Une nouvelle lecture

Qui ne se souvient pas de l’atmosphère délétère et anxiogène de La Métamorphose, lorsqu’on se trouve plongé dans les désillusions, les désespoirs et les blessures de Gregor Samsa ? Dans la version de Seenaryo – outre le vécu noir dans lequel le spectateur se trouve noyé, le récit freudien sur les relations familiales, les critiques du capitalisme et de la bureaucratie –, la pièce se trouve elle aussi transformée, offrant des possibilités illimitées, des lectures infinies.

Avec les réalités libanaises schizophrènes et fractionnées, Kafka prend une nouvelle saveur. Il devient miroir de la vision du monde de ces jeunes et de leur ressenti. Cette adaptation pourrait bien évidemment être prise selon l’angle des épreuves et des transformations des jeunes acteurs eux-mêmes.

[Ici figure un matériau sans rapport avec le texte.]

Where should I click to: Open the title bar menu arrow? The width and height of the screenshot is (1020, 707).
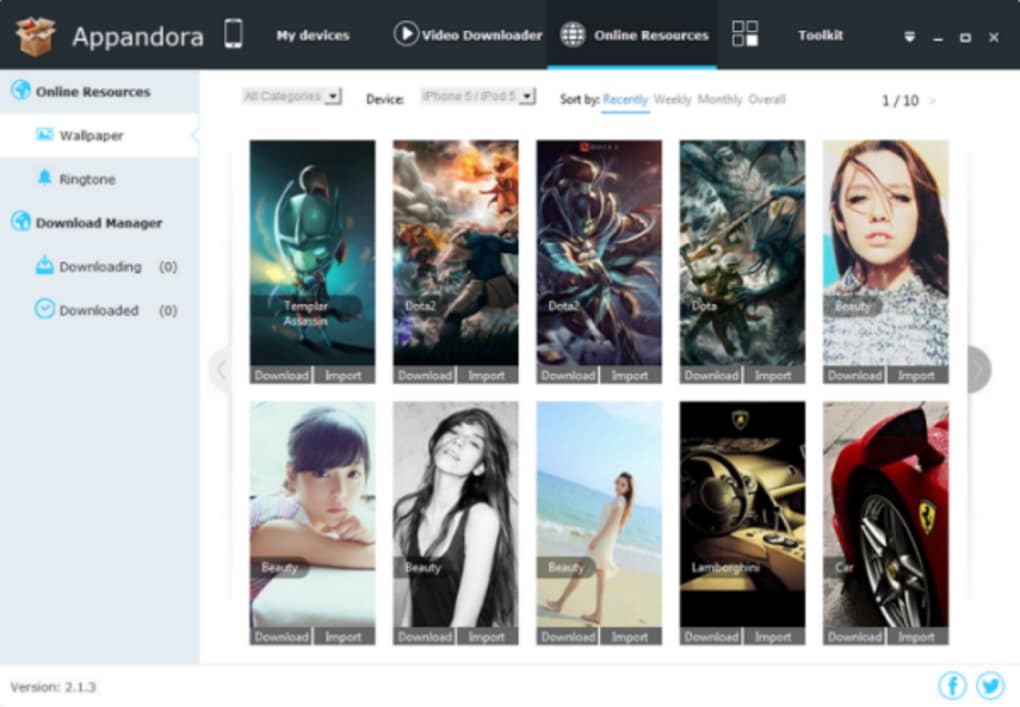coord(909,37)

Une « adaptation difficile » néanmoins, reconnaît Victoria Lupton, codirectrice de la pièce, à laquelle il a fallu superposer les histoires des acteurs en plus de celle de Gregor. Aussi, lors de la mise en scène, elle a pris le parti de former un chœur de huit individus qui disent l’envers du décor et expliquent le lien entre la pièce et eux. On y parle discriminations, travail, technologies, aliénation, espoirs… Le rendu n’en est que plus touchant et provoque facilement l’identification d’un public qui ressort ému et sans voix.